|This article may be expanded with text translated from the corresponding article in the German Wikipedia. (March 2012)|
Atauro Island (also Ilha de Atauro, Ata'uro) is a small island situated 25km north of Dili, East Timor, on the extinct Wetar segment of the volcanic Inner Banda Arc, between the Indonesian islands of Alor and Wetar. Politically it comprises one of the subdistricts of the Dili District of East Timor. It is about 25 km long and 9 km wide, about 105 km² in area, and is inhabited by about 8,000 people. The nearest island is the Indonesian island of Liran, 12 km to the northeast.
The name means 'goat' in the local language, and it is also known as Kambing Island (Pulau Kambing) by the Indonesians (Kambing means 'goat' in Indonesian). It was so named because of the large number of goats kept there.
The island is separated into 5 districts, each surrounding a village: Biqueli and Beloi in the north, Macadade (formerly Anartutu) in the southwest, and Maquili and Vila Maumeta in the southeast. The largest town is Vila Maumeta. Other major towns include Pala, Uaroana, Arlo, Adara, and Berau. One bitumen road connects Vila Maumeta to Pala, with walking paths to the other villages on the island. In Indonesian times there was an airstrip, north of Vila Maumeta, but this is now unusable to fixed-wing aircraft (IATA designation: AUT (WPAT)).
Mt. Manucoco is the highest point at 999m above sea level. The ocean strait between Atauro and Timor drops 3500m below sea level; conversely, it is much shallower along the ridge leading to Wetar. Geologists from Melbourne University are working together with the East Timor Energy Minerals and Resources Directorate (EMRD) and the Polytechnical Institute of Dili to make the first geological map of the island, in part to improve the infrastructure of the island.

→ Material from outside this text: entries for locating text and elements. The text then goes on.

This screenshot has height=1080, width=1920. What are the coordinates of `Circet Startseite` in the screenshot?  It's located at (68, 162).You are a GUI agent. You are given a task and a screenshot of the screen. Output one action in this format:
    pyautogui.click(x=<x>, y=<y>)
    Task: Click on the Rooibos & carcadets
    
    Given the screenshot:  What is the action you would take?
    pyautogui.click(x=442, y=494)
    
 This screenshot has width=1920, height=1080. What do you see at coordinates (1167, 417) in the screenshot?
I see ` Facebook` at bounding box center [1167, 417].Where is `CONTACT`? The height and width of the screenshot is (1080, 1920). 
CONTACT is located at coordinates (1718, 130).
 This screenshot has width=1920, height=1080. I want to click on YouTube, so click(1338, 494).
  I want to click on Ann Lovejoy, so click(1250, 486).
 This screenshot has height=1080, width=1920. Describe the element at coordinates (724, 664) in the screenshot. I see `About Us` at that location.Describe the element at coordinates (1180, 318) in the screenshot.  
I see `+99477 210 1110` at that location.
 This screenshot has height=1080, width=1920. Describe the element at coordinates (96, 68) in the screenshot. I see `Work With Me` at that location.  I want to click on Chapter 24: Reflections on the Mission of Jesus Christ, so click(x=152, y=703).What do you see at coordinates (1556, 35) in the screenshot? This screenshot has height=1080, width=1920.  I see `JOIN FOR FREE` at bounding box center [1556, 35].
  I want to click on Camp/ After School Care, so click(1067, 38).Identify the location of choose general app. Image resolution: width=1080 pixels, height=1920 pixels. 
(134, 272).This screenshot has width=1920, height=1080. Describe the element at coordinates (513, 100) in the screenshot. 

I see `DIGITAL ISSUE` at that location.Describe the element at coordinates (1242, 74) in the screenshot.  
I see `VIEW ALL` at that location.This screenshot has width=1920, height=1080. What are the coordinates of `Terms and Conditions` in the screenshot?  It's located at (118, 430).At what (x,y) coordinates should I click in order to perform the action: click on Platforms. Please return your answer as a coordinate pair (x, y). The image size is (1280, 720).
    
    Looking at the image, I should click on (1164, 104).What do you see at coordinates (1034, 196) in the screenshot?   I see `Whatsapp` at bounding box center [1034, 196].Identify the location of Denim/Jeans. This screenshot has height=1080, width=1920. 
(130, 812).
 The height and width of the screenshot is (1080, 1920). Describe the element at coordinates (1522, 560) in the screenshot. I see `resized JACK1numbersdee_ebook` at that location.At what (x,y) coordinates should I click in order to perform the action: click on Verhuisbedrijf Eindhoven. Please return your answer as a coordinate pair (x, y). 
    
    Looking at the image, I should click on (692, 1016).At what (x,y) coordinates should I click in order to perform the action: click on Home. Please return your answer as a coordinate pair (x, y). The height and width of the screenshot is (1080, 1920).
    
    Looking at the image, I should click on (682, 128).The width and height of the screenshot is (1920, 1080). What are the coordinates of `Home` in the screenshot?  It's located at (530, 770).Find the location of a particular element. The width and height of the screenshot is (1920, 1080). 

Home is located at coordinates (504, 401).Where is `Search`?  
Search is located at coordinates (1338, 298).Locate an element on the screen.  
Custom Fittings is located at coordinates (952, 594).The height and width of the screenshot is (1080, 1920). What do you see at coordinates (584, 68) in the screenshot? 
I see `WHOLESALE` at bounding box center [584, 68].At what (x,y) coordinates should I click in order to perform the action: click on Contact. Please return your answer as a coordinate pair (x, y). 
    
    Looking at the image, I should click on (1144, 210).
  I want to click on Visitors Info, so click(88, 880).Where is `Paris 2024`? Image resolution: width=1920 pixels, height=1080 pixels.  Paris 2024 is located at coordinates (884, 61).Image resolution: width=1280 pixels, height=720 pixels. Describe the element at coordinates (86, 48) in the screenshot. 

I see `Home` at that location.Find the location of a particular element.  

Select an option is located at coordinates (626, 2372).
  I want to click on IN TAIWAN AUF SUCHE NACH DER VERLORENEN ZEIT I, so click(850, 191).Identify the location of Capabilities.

Atauro is a small and unstable island with a rugged landscape, frequented by landslides and a shortage of fresh water, especially during the drier months. Fresh water springs are present approximately 2km north of Berau, with minor reservoirs around Macadade, and the eastern slopes of Mt. Manucoco. Wells along the coast provide water of poor quality to most coastal townships. In 2004 Portugal funded a project to improve the availability of water and its distribution infrastructure but the island remains critically short of water.
Atauro has two distinct seasons - wet and dry. Vegetation consists of open Eucalyptus sp. woodland, representative of its Australasian affinities, on open slopes and hillsides commonly where limestones outcrop. Rainforest is present within valleys. The island has suffered from extensive clearing.
A ferry, the Nakroma, a gift from Germany, connects the island to the capital Dili, which takes about two hours. It can also be reached by fishermen's boats. Atauro is also being considered as a destination for eco-tourism, and its coral reefs are becoming known to scuba enthusiasts.
Atauro is unusual in East Timor because many of the northern inhabitants are Protestants, not Catholics. They were evangelized by a Dutch Calvinist mission from Alor in the early 20th century. There are also some Protestants among the southern population, as well.
- See also: History of East Timor
The Netherlands and Portugal agreed Atauro to be Portuguese in the treaty of Lisbon 1859, but the Portuguese flag was not raised before 1884, when there was an official ceremony. The inhabitants of Atauro did not start to pay taxes to Portugal before 1905. Atauro was used as a prison island soon after settlement by the Portuguese.
In Portuguese Timor, Atauro was organized as part of the Dili municipality, coinciding with modern Dili District. When East Timor became independent, there was a proposal to reorganize the districts and split off Atauro as an autonomous area. However, that has not been put into effect, and it remains a subdistrict of Dili District.
On August 11, 1975, when the UDT mounted a coup in a bid to halt the increasing popularity of Fretilin, the Portuguese Governor Mário Lemos Pires fled to Atauro, from where he later attempted to broker an agreement between the two groups. He was urged by Fretilin to return and resume the decolonisation process, but he insisted that he was awaiting instructions from the government in Lisbon, then increasingly uninterested. The chaos ultimately led to the Indonesian occupation. The island became part of independent East Timor on May 20, 2002.